The North Atlantic route was selected for the trial in part because NAV Canada and its U.K. counterparts were initial customers and early investors in the system, but also because it is the busiest aircraft highway in the world. Over 500,000 flights transit the North Atlantic each year, a figure expected to climb to around 800,000 by 2030.

To deconflict that traffic, airlines must follow specific routes at set speeds and altitudes, often with 40- to 100-nautical-mile separation from other aircraft. As part of the trial, the air navigation service providers (ANSPs) will test reducing that safe separation to just 14 nautical miles.

That could have a significant impact on capacity on the fastest and most fuel-efficient routes, Rolfe noted.

“Up to 90 per cent of flights across the North Atlantic will now be given the flight routes they ask for, compared with just 60 per cent beforehand,” he said. “Eight out of every 10 flights will now be able to fly without any kind of speed restriction, compared with the far less efficient fixed speed environment we have previously had to operate in. . . . There is no doubt in my mind that we are seeing the dawn of a new area in air traffic management.”

Thoma said the Aireon system would improve air traffic controller situational awareness, reduce their response time to “abnormal situations such as weather deviations or gross navigation errors,” and improve search and rescue response times.

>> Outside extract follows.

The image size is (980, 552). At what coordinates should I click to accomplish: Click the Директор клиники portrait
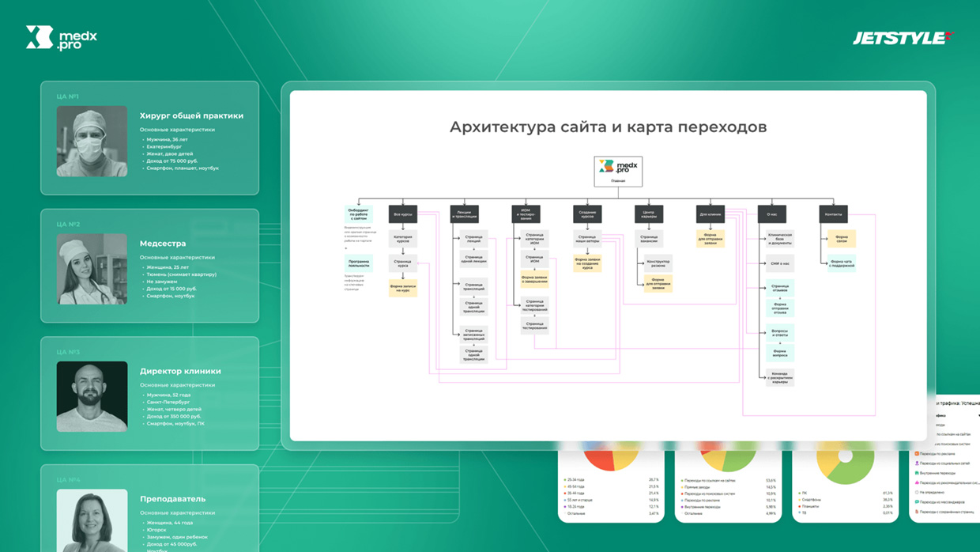pyautogui.click(x=92, y=396)
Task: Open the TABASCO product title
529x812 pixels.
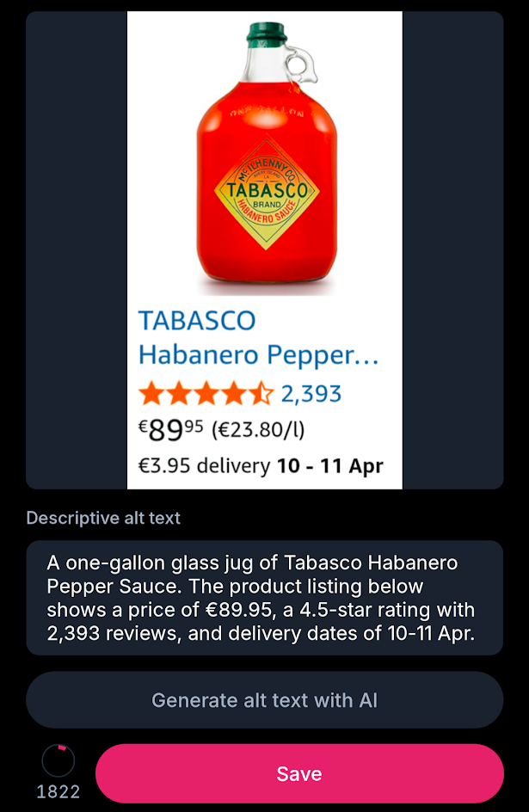Action: 197,321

The robust and comprehensive data set of aircraft movements would also support air traffic analysis; routing redesign; resource and capacity planning; predictability analysis for arrivals and departures; and fleet optimization, he said.

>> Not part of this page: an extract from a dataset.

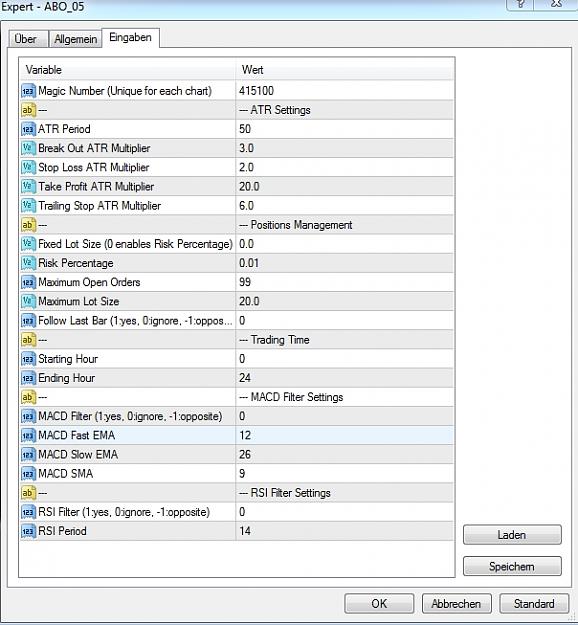The width and height of the screenshot is (578, 625).
Task: Select the double-type icon for Break Out ATR Multiplier
Action: (28, 148)
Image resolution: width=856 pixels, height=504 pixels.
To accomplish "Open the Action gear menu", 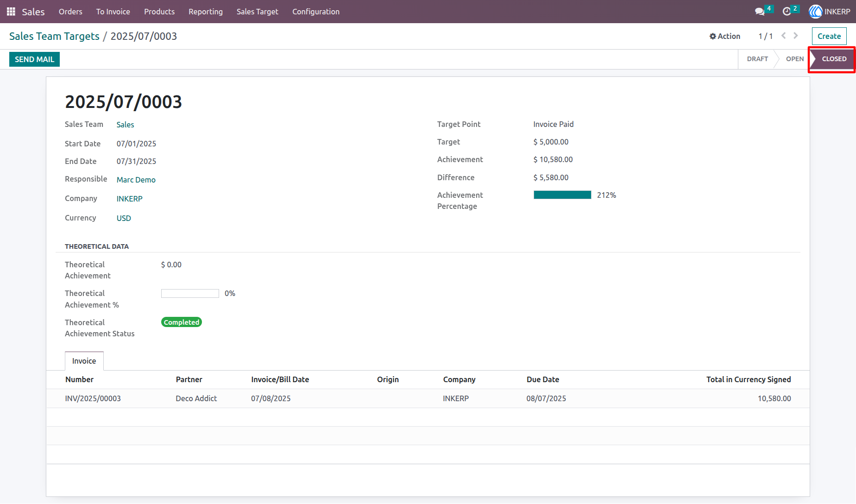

And at a time when the effects of climate change are garnering headlines, the increased capacity on optimal North Atlantic routes should save up to $300 in fuel per flight and significantly reduce greenhouse gas emissions. Thoma cited a study by Purdue University that suggested spaced-based ADS-B could prevent 14.3 million metric tonnes of carbon dioxide from entering the atmosphere over a 10-year period.

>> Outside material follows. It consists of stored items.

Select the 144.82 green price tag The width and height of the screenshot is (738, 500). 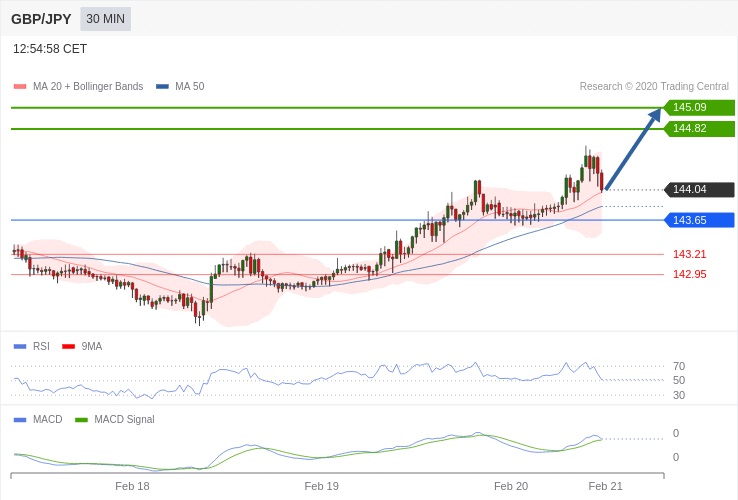point(698,129)
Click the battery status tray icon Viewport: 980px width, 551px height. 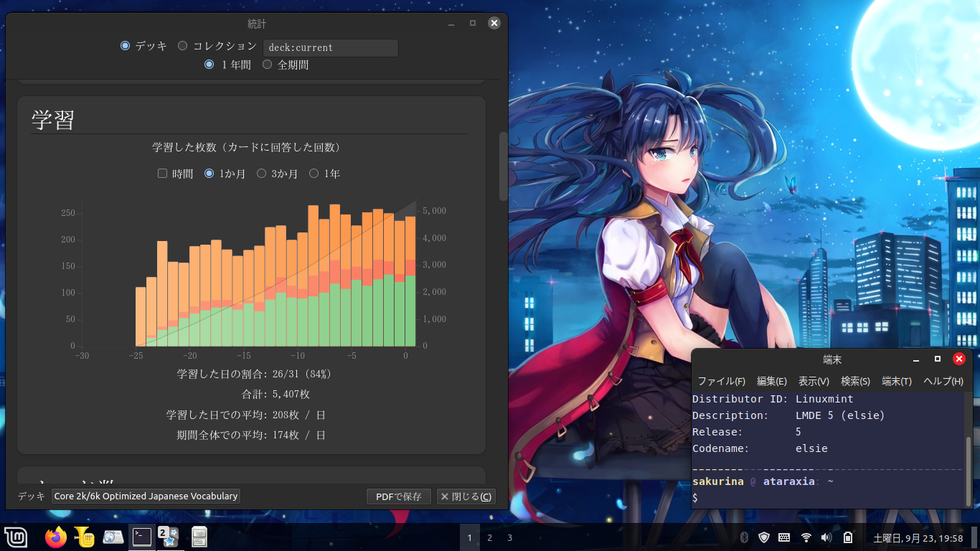pyautogui.click(x=847, y=537)
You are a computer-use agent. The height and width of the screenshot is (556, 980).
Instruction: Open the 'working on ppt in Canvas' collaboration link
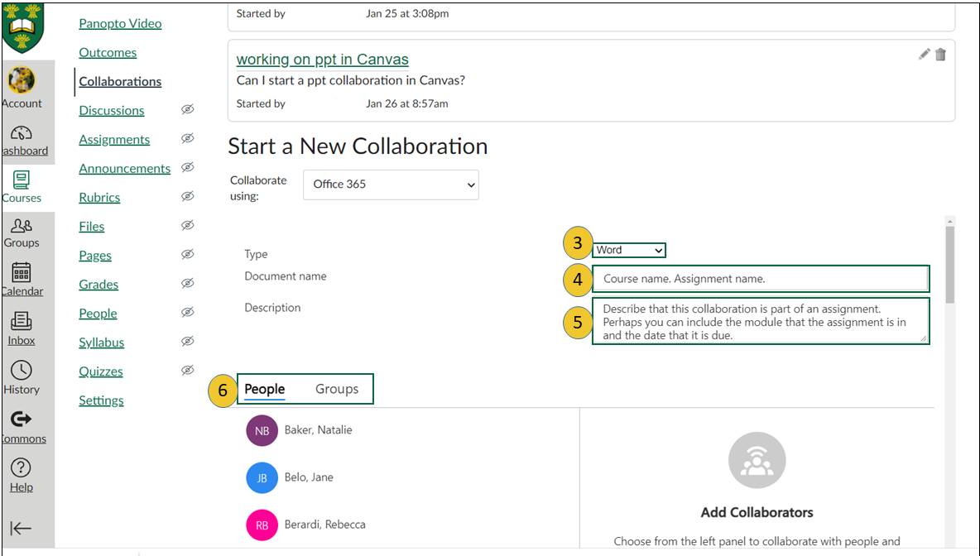pos(322,59)
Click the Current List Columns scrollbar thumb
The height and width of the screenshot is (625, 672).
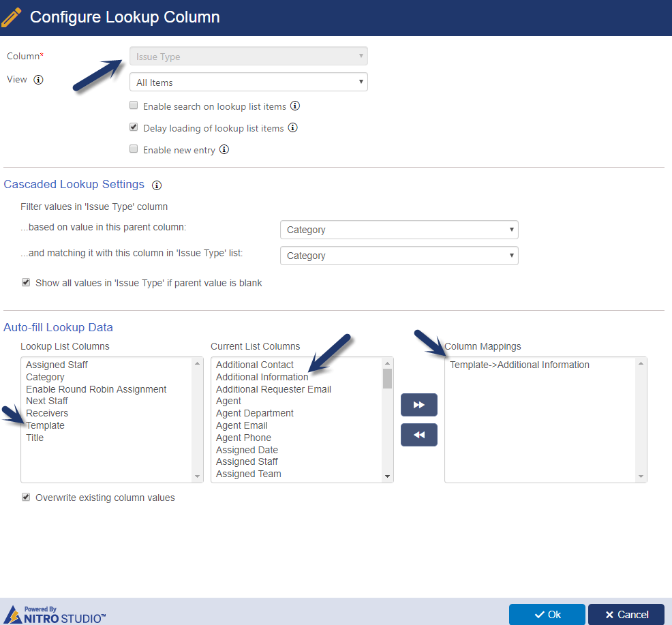click(387, 378)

Along with trials over the Atlantic Ocean, the Aireon system is also being tested in mountainous domestic airspace in Alberta and Newfoundland and Labrador that already has coverage through radar or ground-based ADS-B.

“We will [also] be phasing in space-based ADS-B to include our northern and Arctic regions” that currently have limited, but proven, ground-based surveillance, said Neil Wilson, president and CEO of Nav Canada.

He called the advent of satellite-based ADS-B over the Atlantic “momentous,” and said the benefits over the Canadian Arctic would be similar.

As an early partner in the venture, Nav Canada has seen the system progress from an idea to reality in under a decade. “Nav Canada has been at the forefront of this breakthrough technology from the get go,” said Wilson.

He credited the “tireless work” of employees with making it happen in such a relatively short time and said controllers were thrilled by the capability.

“The other day we turned this on in Gander, [N.L.], for our oceanic controllers and you could see the screen just pop up, lights going on across the Atlantic” as aircraft updated positioning in real time.

“All carriers flying the North Atlantic are part of this trial,” he added, noting the data gathered from the trial could help them make their flights more efficient and safer.

Aireon data was provided to both Transport Canada and the Federal Aviation Administration following the crash of an Ethiopian Airlines 737 MAX 8 in March and might have been invaluable in helping investigators locate Malaysia Airlines Flight 370 that disappeared into the Indian Ocean in March 2014.

Thoma said the Nav Canada and NATS trials “will help set the playbook for deploying the Aireon service across the world through all of our ANSP customers.” At present, that list includes 11 providers, but the company is securing more, including working with the European Aviation Safety Agency to obtain certification as a provider for pan-European ANSPs.